* _Task set_
[1] In the Padstow camping thread, what does a stay at Old Mcdonalds farm include for free?
[2] Using the Padstow camping thread, mark each statement yes or no, and quote the words from the thread that settle it: (a) The Towan Farm site is open all year. (b) Old Mcdonalds farm was the cheapest CS. (c) The cooking course is at the end of January.
[3] Carry on the Padstow camping thread from its last line.

* _Selected excerpt_
# Padstow



## 89074 (May 13, 2005)

Going for a days cooking course at Rick Stein's school in Padstow at the end of January. Want to find a place to wild camp safely for the Saturday night. Either that or a certified site (but as I have mislaid my Big Book of C&CC sites) . 
Any ideas ?


----------



## fjmike (May 10, 2005)

Am I jealous or what. Just had a look at my Autoroute map and the nearest that is open at this time of the year is about 3.5 miles away

Mr W F Andrew, Towan Farm, OS Field No 1125, Constantine Bay, Cornwall. [Tel:~01841 520116 ] 1 acre, partly level. Own san essential. Advance prior notice of visit appreciated. Open Jan-Dec.


----------



## 89074 (May 13, 2005)

thanks for that, exactly what I needed. 
and yeh I am lucky


----------



## Anonymous (Nov 10, 2000)

We stayed at Old Mcdonalds farm. Its at Porthcothan Bay near Padstow. It was not the cheapest of CS but you do get free admittance to the Animal Farm. Phone 01841 540829. All year and hookups.
Hope you have a good time at Padstow,
Rowley


----------



## 89074 (May 13, 2005)

* _Entries shown_
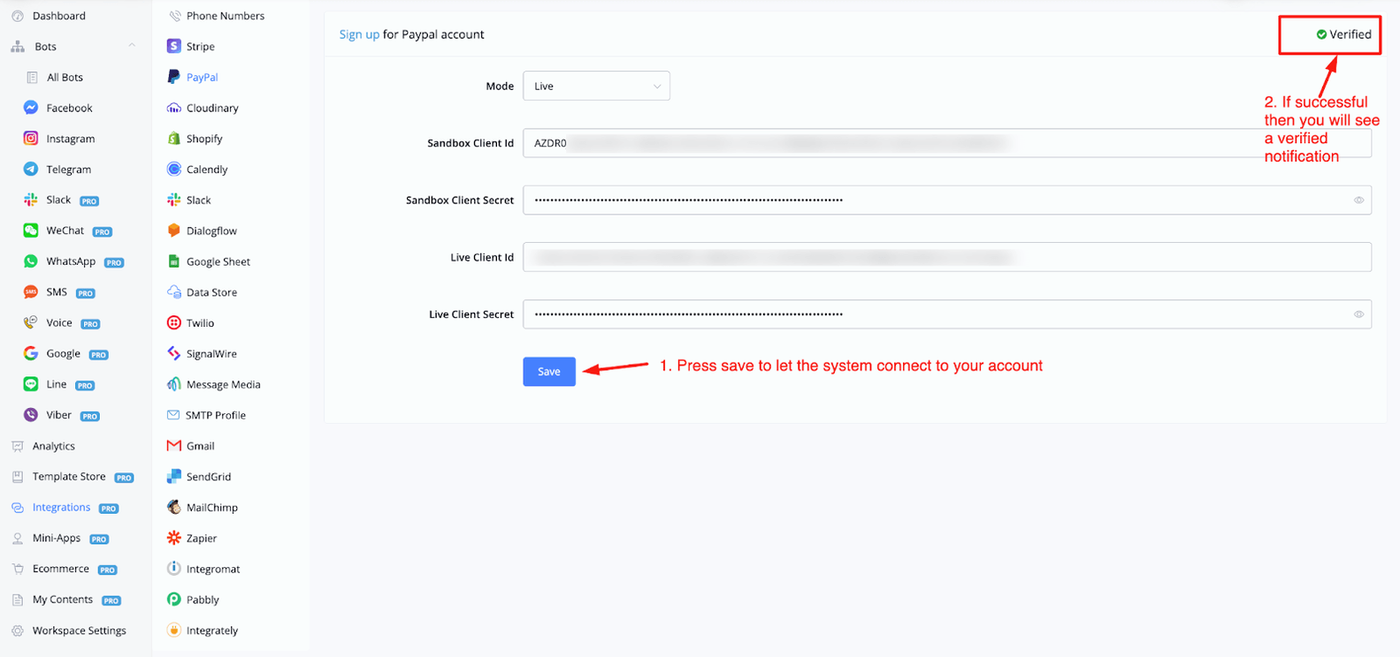Screen dimensions: 1400x657
Task: Show the Sandbox Client Secret value
Action: tap(1359, 200)
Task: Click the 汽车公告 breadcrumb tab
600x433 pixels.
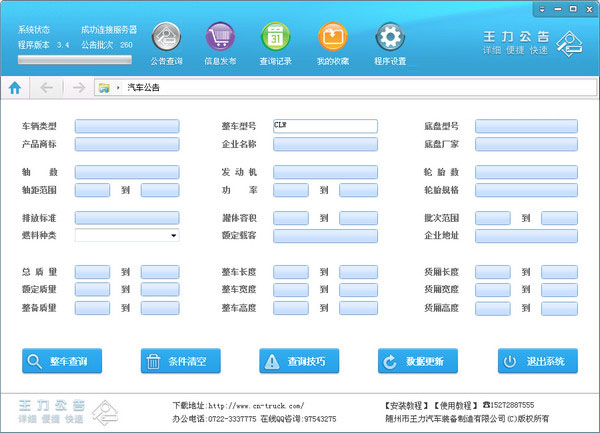Action: (143, 88)
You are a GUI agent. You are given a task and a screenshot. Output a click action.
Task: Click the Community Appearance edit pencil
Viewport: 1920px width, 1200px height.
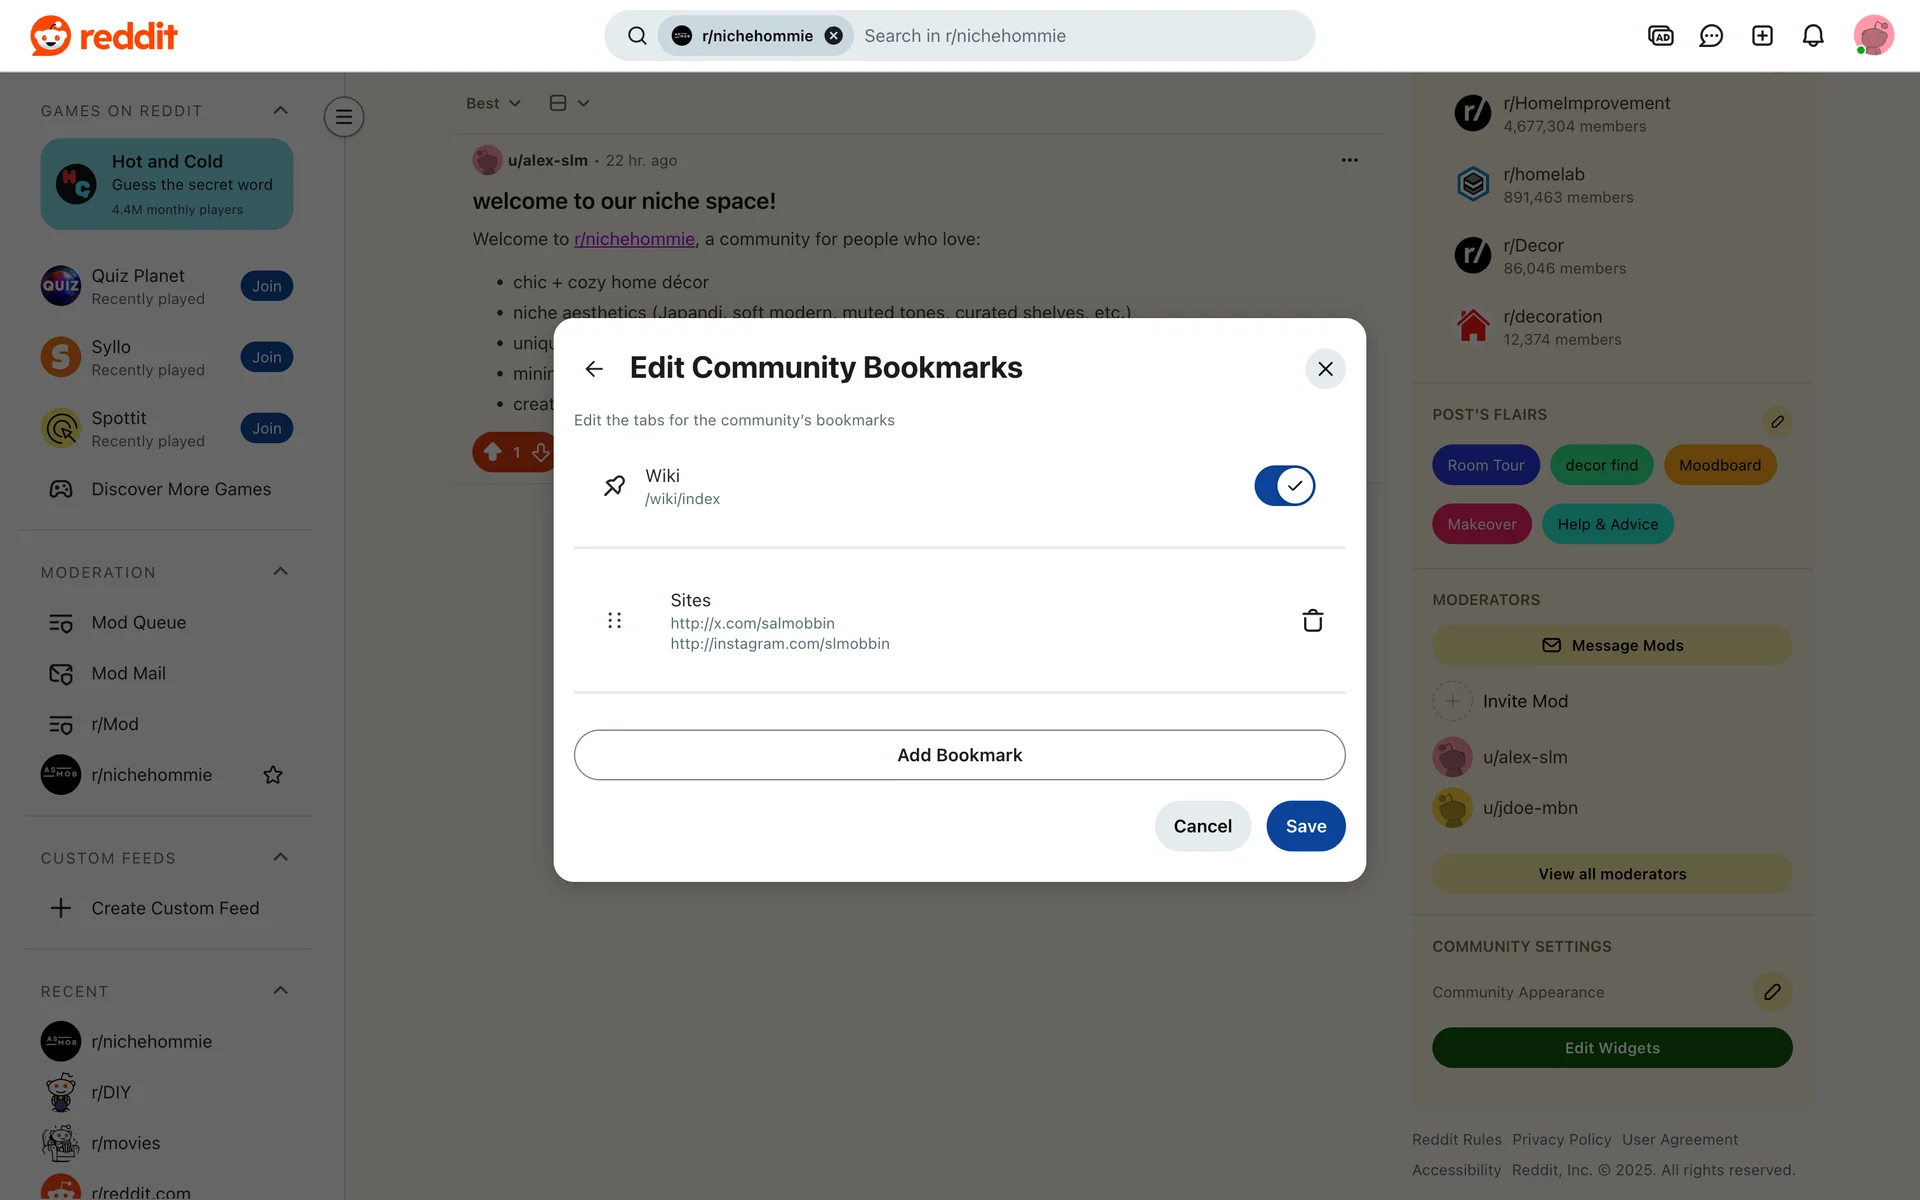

* _Written answers_
[1] Free admittance to the Animal Farm.

[2]
(a) Yes: "Open Jan-Dec."
(b) No: "It was not the cheapest of CS"
(c) Yes: "at the end of January"

[3]
thanks Rowley 

Think Old McD would be the one if I was staying longer and with my daughter who would like the farm but as the course finishes early evening I need the closest site to Padstow itself. 

Anyone wildcamped around here. If you don't want to reveal your secrets you could always PM me :wink:


----------



## fjmike (May 10, 2005)

Tweenie can you feedback to me how you get on with a pitch etc. as I would like to go to Riks plaice(groan) for a fish supper whilst its not tourist season thanks


----------



## 89074 (May 13, 2005)

no problem.....rang Towan Farm and left a message on the answer phone so hopefully will know more soon.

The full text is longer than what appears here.